— Start of SUPPLIED RECORDS —
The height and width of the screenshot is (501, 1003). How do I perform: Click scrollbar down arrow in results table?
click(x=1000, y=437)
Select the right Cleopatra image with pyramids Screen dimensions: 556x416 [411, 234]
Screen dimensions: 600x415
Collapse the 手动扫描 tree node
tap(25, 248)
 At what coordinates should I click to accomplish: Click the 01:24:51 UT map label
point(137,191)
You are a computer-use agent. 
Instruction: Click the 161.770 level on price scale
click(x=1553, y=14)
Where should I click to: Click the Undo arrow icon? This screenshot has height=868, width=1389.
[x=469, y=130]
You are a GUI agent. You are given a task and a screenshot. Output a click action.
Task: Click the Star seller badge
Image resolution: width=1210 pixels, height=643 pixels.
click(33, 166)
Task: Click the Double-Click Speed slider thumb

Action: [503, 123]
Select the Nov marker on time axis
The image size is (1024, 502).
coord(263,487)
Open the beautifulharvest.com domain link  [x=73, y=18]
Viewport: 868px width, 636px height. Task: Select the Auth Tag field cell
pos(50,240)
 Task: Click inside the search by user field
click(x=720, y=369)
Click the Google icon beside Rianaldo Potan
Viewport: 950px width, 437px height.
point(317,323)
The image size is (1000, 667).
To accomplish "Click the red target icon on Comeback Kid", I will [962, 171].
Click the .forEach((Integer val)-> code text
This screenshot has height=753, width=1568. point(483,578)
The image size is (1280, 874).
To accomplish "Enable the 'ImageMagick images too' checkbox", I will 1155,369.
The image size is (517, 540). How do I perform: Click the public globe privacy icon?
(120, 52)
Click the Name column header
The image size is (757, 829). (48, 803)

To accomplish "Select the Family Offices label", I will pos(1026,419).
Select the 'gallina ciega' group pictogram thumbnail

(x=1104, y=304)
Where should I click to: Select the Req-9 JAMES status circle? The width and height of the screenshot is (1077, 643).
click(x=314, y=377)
— End of SUPPLIED RECORDS —
BRIEF:
Copy the items word for word, starting at the line that contains "Select the 'gallina" and ending with the last line of the items, both included.

OUTPUT:
Select the 'gallina ciega' group pictogram thumbnail

(x=1104, y=304)
Where should I click to: Select the Req-9 JAMES status circle? The width and height of the screenshot is (1077, 643).
click(x=314, y=377)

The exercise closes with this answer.